The impact investing market is growing rapidly: according to the annual survey of the Global Impact Investing Network (GIIN)[2], impact investments have seen their AUM increase by 86% between 2016 and 2019. It valued the impact investing market at more than USD 500bn (EUR 460bn) as of end-2018.

Contingent to the increasing interest from investors, several initiatives are being launched in order to standardize and increase the visibility of the impact market.

In January 2019, UNEP FI (United Nations Environment Program Finance Initiative), the PRI (Principles for Responsible Investment) and The Generation Foundation launched the Legal Framework for Impact[3] in order to understand how investors can manage the dualities of their fiduciary and sustainability impact duties and what should happen in case of conflict. The initiative is especially trying to answer the following fundamental legal questions:

  • Are there legal impediments to investors adopting ‘impact targets’—for example—that an investor’s investment activity is consistent with no more than 1.5 degrees of warming?
  • Are investors legally required to integrate the sustainability impacts of their investment activity in their decision-making processes?
  • On what positive legal grounds could or should investors integrate the realization of the SDGs in their investment decisionmaking?

In October 2019, UNEP FI and the PRI appointed the law firm Freshfields to analyze whether and how legal frameworks allow for investors to consider sustainability impact across 11 jurisdictions: the EU, Australia, Brazil, Canada, China, France, Japan, South Africa, the Netherlands, United Kingdom and the United States. According to the project timeline, engagement of investors on the integration of impact in investment decision-making should have started in Q1 2020.

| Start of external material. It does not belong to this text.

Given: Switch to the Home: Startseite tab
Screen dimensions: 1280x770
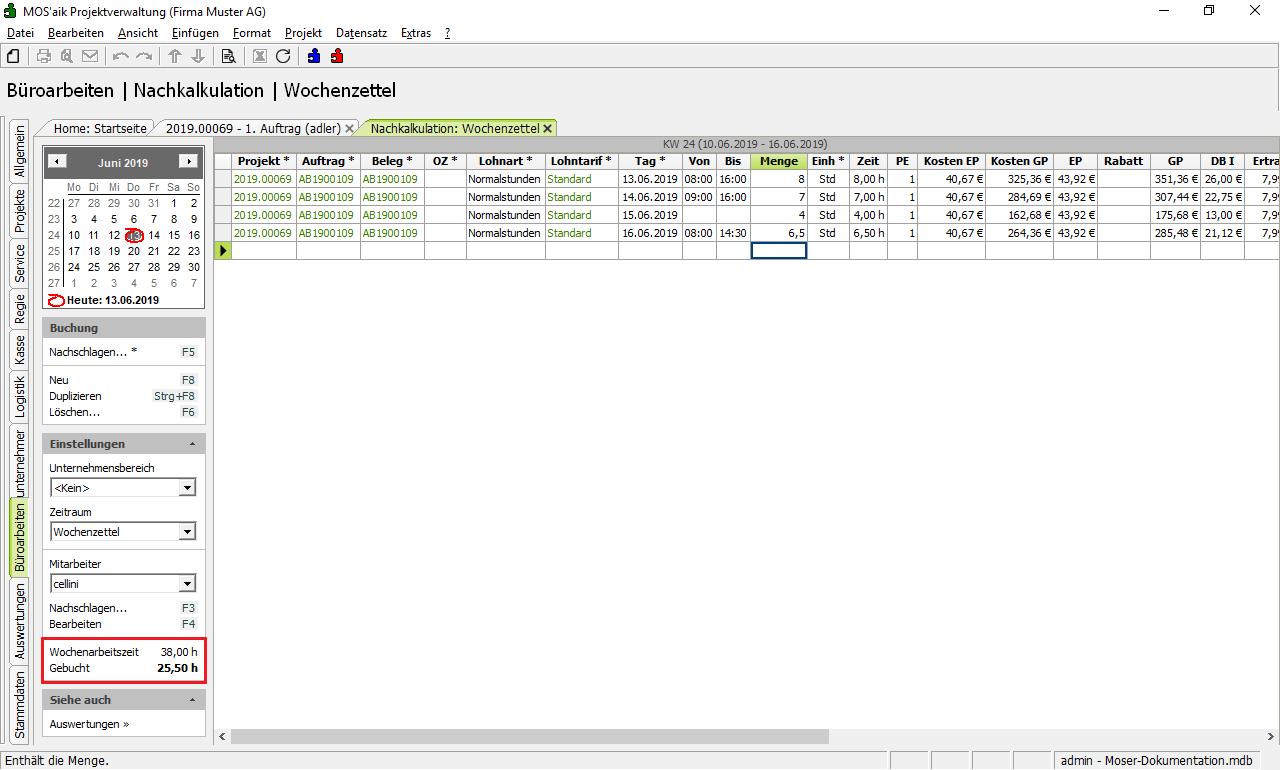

UNEP FI also launched at the start of April 2020, with Positive Impact Initiative (PII), two new tools for impact measurement[4], one of them especially towards investors: the Corporate Impact Analysis Tool. It helps banks and investors gain a cross-cutting view of the impact status and possibilities of their clients and investee companies by involving a 360-degree review of economic, environmental and social impact areas systematically looking at both positive and negative associations. Please refer to our newsletter A Month in Green of April 2020 for more information on current impact assessment methodologies.

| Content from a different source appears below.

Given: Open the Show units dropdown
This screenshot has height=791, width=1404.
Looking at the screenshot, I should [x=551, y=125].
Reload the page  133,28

On April 2019, the Operating Principles for Impact Management (OPIM)[5] were launched with the aim to standardize the market, led by the International Finance Corporation (IFC, a World Bank Group company) in consultation with leading impact asset managers and asset owners, drawing on their expertise and experience. The Principles provide a framework for investors to ensure that impact considerations are purposefully integrated throughout the investment life cycle, and a set of clear market standards for how to manage investments aiming to achieve positive impact alongside financial returns. The initiative is gaining ground as IFC estimates that a total of over USD 350bn in impact assets are managed collectively by the 95 signatories in alignment with the Principles, 17 of them having joined since January 2020.

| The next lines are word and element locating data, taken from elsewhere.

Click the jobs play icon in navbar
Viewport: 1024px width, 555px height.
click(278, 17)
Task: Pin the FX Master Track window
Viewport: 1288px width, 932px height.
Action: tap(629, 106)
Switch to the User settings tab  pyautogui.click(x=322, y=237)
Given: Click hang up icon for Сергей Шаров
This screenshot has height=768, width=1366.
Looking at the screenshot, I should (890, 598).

Last, it is also worth to note quantitative data to assess impact is of a growing interest among investors as evidenced by APG and PGGM, the two largest Dutch pension managers, who are working on the launch of a Sustainable Development Investments (SDI) Asset Owner Platform[6]. The aim is to fill the gap in impact data and harmonize the assessment of “positive impact”, as they consider this is still poorly analyzed by main ESG research providers. The platform will use artificial intelligence to analyze the extent to which about 10,000 listed companies, and therefore the investments realized, contribute to the UN SDGs.

Nowadays, the so called "sustainable investors" are expected to go the extra mile to deliver direct impacts and contribute to the SDGs by systematically engaging with companies to change their ESG practices, and by allocating capital to particular financial assets–such as green, social and sustainability-linked bonds and loans.